Rewrite the lines from the one containing "You are a computer-use" through the end of the lines, changing "button" to "link" and leaving everything else as it is. Include only those lines, and omit the pictures.

**Data for this exercise**
== == ==

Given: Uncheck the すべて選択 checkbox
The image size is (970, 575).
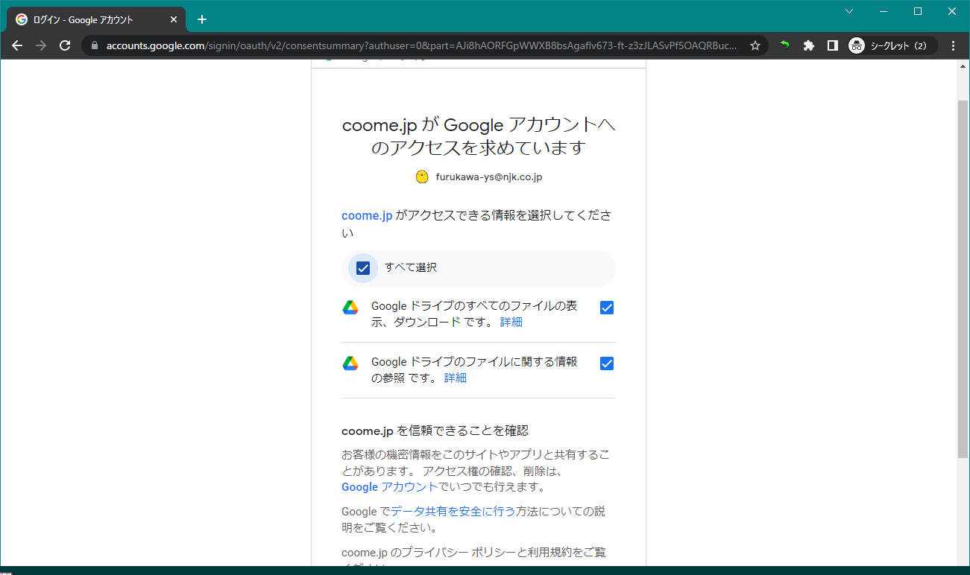Looking at the screenshot, I should click(x=363, y=268).
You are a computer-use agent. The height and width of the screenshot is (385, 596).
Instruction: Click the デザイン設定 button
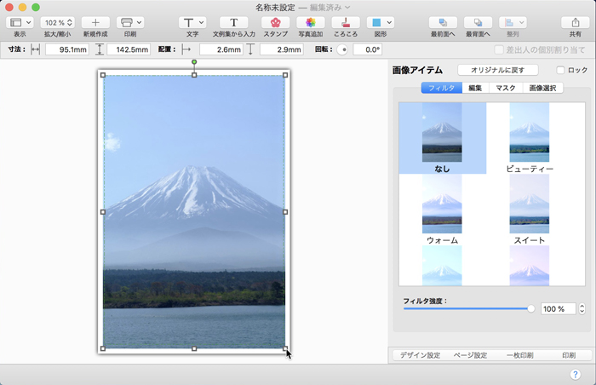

== == ==

**Answer to the task**
You are a computer-use agent. The height and width of the screenshot is (385, 596).
Instruction: Click the デザイン設定 link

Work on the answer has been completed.